米蘭對沼施予的態度早在看到沼施予爲了餘倩倩那個朋友不顧一切的去幫她的那份真情實意的份上改觀了,現在看着沼施予那一副明顯是好心卻意外的做了錯事,被安琪兒指責得滿臉委屈的樣子,也忍不住爲沼施予說起好話來。
而一邊的沼施予顯然沒料到米蘭竟然會維護她,替她說話,擡眼,看着米蘭的眼神裡滿是詫異,卻看到米蘭在感受到她的目光的時候回過頭朝她微微一笑,沼施予連忙低下頭,不去看米蘭。
“安琪,現在我們該怎麼辦?”斂去了眼底的情緒,沼施予擡頭看着安琪兒,尋問着她們下一步的計劃。
“我哪裡知道該怎麼辦,月考晨安若搶了我的第一,這次的校花比賽,原本我以爲她也就是嘴上佔佔便宜,沒想到她竟然第一比賽四項才藝比試全贏,現在馬上就要比語言了,如果她再贏了,到時候校花的位置就非她莫屬了,我就輸定了……”安琪兒幾乎可以想像得到,如果晨安若贏了她們兩個人之間打的那個賭,她會被晨安若整得有多慘,甚至,甚至於她可以肯定,如果晨安若贏了,那麼就是她安琪兒,就是她安琪兒離開聖櫻,離開晨墨軒的時候。
一想到要離開聖櫻,離開晨墨軒,以後整個聖櫻高校所有的光環都只圍繞着晨安若轉,只要一想想到時候晨安若那趾高氣昂,盛氣凌人的得意模樣,安琪兒就覺得自已嫉妒,憎恨得要發狂。
“安琪,還記得我跟你說過的嗎?”沼施予的眼晴不動聲色的掃了一眼四周,在確定沒有其他人的存在之後,這才大起膽來:“既然事情都已經到了這個地步了,如果我們不想在聖櫻高校裡面被她壓得死死的,還要在媒體和更多人面前被她踩在腳底下,被她打壓,我們就只能那樣做了。”
“可是……”經沼施予這麼一提醒,安琪兒也想到了前幾天沼施予跟她提過的一件事,但是那個時候自信她能夠在所有人面前勝過晨安若,能夠將被晨安若奪走的驕傲全都奪回來,所以她沒有同意沼施予的辦法,可是現在……

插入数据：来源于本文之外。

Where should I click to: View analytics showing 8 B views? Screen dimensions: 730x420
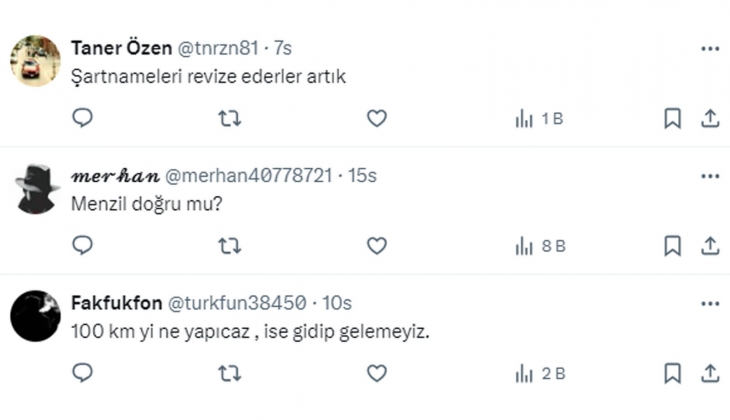[539, 245]

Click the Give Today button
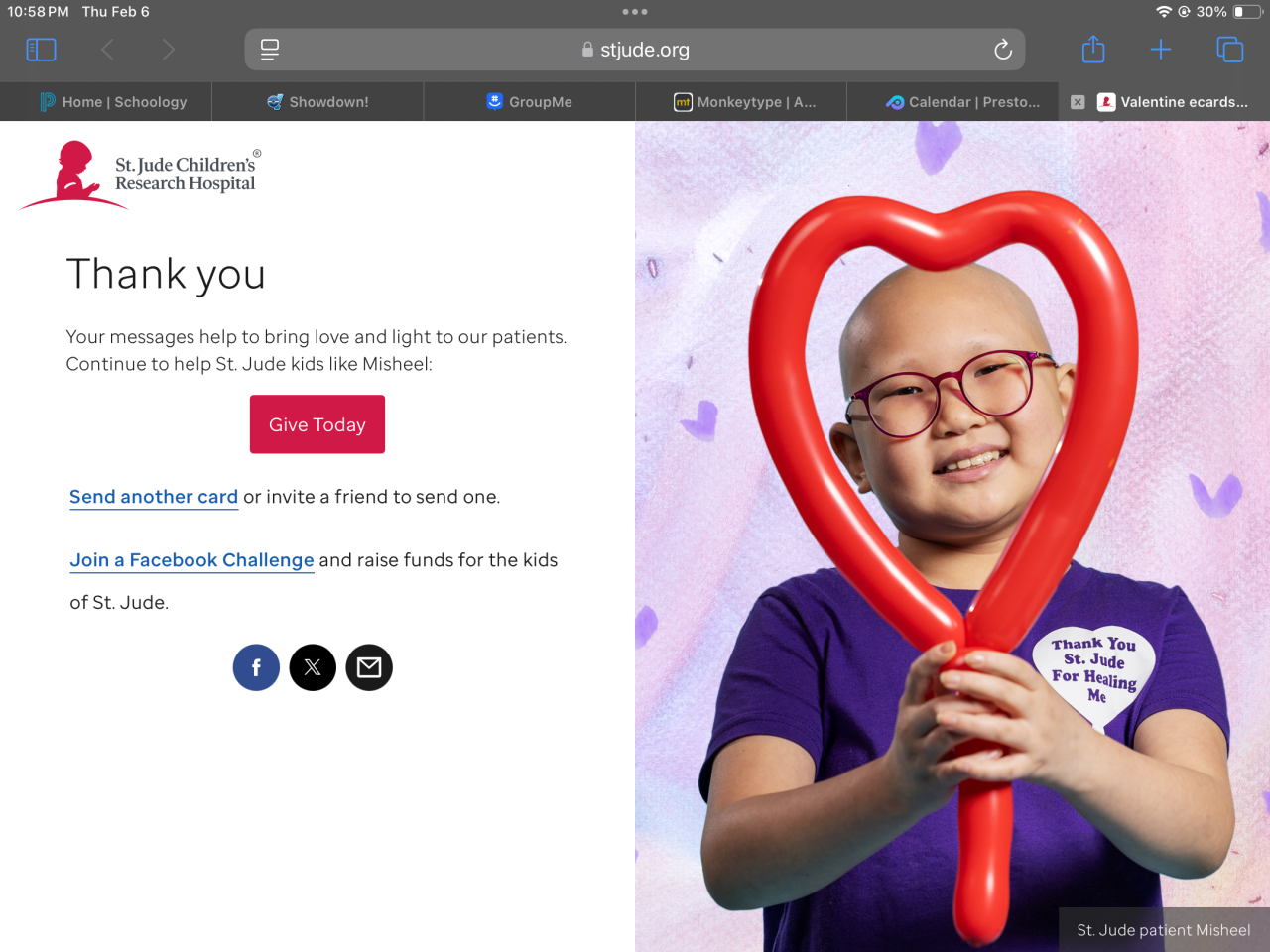tap(318, 424)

“安琪,我說過,我之所以會贊同倩倩的做法,完全是想借你的手替她報仇,她是我最好的朋友,她恨晨安若,我也恨,當然,我相信,我們這裡的三個人,沒有誰不恨她,也沒有誰不討厭她。”沼施予的眼睛不自覺的微眯起,她的語氣帶着連她自已都沒有察覺到的陰森:“她不是一向都很驕傲,很目中無人的嗎?那我們就好好的打壓一下,把她所擁有的驕傲催毀,讓她沒有了驕傲的資本,到時候,她還能像現在這樣自信,自以爲撐握着一切,高傲的不把所有的放在眼裡,聖櫻高校的學生,還能用現在這種崇拜抑望的眼神看着她,稱她爲晨女王嗎?”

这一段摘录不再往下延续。